Stored records:

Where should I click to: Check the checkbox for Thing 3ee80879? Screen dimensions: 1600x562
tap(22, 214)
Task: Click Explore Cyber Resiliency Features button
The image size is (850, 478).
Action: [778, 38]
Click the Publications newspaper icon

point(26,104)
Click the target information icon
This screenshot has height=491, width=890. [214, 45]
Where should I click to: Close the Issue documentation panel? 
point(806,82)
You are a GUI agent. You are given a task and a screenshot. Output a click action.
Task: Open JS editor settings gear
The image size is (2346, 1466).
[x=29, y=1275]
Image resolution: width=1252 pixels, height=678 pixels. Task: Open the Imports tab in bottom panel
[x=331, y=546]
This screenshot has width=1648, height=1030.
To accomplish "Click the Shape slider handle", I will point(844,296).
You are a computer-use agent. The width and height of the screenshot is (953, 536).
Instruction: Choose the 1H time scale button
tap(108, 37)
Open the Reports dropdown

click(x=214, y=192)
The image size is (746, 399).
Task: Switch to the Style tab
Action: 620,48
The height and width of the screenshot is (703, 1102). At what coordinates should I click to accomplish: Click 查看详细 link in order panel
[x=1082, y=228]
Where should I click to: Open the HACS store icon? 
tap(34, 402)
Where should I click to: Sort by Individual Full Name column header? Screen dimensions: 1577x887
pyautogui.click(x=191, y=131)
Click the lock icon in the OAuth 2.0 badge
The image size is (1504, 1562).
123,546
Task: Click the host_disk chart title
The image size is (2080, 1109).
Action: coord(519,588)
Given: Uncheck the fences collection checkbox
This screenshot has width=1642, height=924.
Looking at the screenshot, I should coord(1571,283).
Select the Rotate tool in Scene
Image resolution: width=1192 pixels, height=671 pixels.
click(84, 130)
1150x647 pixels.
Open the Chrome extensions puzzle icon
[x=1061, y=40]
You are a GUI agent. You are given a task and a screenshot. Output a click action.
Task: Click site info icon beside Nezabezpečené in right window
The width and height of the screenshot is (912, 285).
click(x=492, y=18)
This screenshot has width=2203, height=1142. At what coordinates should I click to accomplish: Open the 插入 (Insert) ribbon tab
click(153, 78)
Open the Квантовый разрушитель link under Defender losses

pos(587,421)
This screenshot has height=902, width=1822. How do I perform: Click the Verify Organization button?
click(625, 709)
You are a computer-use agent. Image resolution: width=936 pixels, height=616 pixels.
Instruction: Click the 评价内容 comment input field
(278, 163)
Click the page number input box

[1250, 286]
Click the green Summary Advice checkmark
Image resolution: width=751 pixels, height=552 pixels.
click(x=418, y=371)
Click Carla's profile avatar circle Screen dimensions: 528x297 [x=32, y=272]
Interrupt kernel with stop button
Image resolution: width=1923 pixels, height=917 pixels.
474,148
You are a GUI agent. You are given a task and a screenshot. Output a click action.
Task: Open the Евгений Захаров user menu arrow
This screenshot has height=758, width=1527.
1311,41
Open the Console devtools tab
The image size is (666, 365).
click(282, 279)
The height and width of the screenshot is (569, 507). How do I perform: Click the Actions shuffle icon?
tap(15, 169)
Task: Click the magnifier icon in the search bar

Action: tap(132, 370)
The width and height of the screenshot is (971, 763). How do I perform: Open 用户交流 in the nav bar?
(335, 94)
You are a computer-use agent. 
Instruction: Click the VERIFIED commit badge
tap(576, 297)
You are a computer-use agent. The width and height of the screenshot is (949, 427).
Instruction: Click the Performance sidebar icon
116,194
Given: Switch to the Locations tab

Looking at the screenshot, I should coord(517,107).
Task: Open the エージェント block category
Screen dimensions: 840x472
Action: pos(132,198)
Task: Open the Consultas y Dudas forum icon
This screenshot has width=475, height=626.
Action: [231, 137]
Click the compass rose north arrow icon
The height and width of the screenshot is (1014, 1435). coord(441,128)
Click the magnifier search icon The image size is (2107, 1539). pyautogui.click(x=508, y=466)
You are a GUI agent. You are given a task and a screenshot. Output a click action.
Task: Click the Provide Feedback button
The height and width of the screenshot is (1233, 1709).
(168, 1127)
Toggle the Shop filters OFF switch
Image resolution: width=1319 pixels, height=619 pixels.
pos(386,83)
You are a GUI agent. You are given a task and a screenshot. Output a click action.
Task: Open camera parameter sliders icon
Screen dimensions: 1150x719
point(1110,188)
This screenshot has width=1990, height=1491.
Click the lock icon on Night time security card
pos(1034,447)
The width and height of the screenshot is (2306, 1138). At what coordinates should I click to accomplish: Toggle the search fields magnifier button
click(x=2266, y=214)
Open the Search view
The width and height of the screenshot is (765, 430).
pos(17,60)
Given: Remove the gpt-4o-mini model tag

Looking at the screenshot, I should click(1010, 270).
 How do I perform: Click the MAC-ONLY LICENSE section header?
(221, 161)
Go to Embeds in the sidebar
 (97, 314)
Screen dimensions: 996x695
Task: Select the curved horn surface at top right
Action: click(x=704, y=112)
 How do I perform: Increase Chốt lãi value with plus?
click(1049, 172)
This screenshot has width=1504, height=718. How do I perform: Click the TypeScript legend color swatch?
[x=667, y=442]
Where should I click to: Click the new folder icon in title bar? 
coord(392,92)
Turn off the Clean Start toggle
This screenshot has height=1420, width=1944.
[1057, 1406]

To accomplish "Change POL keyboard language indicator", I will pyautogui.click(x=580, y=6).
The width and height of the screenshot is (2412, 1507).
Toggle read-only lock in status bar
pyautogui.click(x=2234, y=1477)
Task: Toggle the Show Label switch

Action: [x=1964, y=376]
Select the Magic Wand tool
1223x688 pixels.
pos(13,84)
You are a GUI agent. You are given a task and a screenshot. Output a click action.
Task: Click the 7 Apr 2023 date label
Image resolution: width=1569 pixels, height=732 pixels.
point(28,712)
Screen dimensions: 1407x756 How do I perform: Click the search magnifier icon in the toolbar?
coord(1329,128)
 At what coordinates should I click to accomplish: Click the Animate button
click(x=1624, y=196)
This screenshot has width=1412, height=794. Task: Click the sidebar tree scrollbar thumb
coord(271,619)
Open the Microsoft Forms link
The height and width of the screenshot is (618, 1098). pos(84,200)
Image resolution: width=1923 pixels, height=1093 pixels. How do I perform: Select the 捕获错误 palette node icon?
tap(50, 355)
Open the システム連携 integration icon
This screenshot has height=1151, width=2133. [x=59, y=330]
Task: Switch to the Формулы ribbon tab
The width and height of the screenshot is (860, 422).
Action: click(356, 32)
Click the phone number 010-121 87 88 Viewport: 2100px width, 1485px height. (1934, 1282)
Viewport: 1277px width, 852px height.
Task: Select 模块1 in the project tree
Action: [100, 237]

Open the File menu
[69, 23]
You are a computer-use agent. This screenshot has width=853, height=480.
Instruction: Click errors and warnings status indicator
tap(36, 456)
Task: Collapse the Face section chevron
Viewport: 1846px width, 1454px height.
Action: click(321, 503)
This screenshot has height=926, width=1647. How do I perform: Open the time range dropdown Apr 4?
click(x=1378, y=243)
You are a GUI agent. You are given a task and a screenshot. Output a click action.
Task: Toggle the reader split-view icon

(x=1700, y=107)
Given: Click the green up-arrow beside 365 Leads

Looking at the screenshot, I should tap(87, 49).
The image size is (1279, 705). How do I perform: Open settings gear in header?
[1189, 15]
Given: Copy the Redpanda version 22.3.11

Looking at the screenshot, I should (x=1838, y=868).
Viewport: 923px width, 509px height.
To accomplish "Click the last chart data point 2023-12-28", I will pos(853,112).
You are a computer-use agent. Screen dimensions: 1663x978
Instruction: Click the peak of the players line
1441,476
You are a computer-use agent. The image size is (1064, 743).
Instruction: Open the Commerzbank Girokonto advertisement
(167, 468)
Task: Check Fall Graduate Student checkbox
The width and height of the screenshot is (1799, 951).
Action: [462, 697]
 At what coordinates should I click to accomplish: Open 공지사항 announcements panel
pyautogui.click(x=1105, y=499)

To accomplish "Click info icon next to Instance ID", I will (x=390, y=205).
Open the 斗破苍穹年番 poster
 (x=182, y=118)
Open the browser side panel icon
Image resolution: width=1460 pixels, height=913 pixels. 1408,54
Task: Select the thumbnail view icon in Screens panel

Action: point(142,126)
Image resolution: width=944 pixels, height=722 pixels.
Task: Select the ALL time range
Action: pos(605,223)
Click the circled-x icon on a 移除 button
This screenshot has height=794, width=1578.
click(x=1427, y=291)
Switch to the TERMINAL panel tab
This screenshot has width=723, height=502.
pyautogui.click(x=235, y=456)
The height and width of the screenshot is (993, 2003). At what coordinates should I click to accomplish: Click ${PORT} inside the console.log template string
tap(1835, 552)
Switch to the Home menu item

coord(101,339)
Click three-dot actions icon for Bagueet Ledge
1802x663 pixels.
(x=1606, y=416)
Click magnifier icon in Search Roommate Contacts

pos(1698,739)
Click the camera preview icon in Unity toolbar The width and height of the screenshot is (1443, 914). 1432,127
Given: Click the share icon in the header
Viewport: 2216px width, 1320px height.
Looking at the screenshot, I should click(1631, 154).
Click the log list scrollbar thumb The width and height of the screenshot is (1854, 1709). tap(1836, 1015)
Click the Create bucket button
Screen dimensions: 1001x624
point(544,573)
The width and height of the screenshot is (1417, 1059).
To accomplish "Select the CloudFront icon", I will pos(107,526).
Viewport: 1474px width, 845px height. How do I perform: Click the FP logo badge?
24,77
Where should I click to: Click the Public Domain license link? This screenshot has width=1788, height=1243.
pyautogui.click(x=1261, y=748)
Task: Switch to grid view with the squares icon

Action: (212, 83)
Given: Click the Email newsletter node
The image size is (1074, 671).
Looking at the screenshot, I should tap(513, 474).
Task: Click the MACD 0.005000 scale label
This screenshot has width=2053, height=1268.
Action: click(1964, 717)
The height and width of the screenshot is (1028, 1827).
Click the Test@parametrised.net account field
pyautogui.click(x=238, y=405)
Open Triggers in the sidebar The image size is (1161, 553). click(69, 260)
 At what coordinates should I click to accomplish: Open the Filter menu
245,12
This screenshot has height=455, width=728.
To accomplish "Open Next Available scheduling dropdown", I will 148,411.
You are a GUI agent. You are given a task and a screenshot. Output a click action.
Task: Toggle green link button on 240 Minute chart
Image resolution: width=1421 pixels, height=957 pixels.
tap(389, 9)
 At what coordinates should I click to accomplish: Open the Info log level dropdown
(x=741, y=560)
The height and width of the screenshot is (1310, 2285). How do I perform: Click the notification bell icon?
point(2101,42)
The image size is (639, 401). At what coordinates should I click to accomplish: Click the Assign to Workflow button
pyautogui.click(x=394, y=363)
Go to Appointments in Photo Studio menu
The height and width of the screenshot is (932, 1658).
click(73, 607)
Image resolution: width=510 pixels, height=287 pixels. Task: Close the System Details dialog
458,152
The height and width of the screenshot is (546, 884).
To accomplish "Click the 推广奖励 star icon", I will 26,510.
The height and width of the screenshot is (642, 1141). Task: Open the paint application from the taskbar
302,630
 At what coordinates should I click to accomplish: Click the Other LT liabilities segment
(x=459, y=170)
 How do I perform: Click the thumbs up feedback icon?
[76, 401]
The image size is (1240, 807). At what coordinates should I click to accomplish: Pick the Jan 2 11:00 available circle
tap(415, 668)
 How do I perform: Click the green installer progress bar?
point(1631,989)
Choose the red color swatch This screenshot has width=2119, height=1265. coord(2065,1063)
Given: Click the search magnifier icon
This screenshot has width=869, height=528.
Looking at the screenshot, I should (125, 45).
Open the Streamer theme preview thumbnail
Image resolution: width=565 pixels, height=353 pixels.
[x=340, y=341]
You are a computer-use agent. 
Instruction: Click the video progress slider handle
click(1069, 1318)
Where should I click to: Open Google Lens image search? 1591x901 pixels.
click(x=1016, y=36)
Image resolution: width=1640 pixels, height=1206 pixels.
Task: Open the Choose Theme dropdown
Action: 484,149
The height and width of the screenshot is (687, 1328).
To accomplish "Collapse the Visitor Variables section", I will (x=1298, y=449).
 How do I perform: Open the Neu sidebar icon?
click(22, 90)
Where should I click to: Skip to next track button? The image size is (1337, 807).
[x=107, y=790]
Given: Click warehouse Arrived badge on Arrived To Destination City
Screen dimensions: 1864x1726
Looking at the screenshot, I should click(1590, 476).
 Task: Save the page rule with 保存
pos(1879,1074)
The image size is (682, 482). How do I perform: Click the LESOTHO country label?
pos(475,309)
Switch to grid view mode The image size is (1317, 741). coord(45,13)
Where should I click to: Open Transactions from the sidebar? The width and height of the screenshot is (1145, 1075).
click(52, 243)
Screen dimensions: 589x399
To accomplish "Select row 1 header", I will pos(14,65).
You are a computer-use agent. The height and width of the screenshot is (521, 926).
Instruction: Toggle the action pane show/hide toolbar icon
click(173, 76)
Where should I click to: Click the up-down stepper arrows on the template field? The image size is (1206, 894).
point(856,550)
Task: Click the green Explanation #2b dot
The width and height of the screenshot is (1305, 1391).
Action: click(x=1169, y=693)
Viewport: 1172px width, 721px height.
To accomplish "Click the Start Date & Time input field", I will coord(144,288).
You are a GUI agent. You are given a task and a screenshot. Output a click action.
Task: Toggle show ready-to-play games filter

_Try it_
Return the lines beginning at the one that contains "Where should I click to: Click the up-down" and continuing through the last line of the data, exactly as they stand and without any others.

_Result of this task_
Where should I click to: Click the up-down stepper arrows on the template field? The image size is (1206, 894).
point(856,550)
Task: Click the green Explanation #2b dot
The width and height of the screenshot is (1305, 1391).
Action: click(x=1169, y=693)
Viewport: 1172px width, 721px height.
To accomplish "Click the Start Date & Time input field", I will coord(144,288).
You are a GUI agent. You are given a task and a screenshot. Output a click action.
Task: Toggle show ready-to-play games filter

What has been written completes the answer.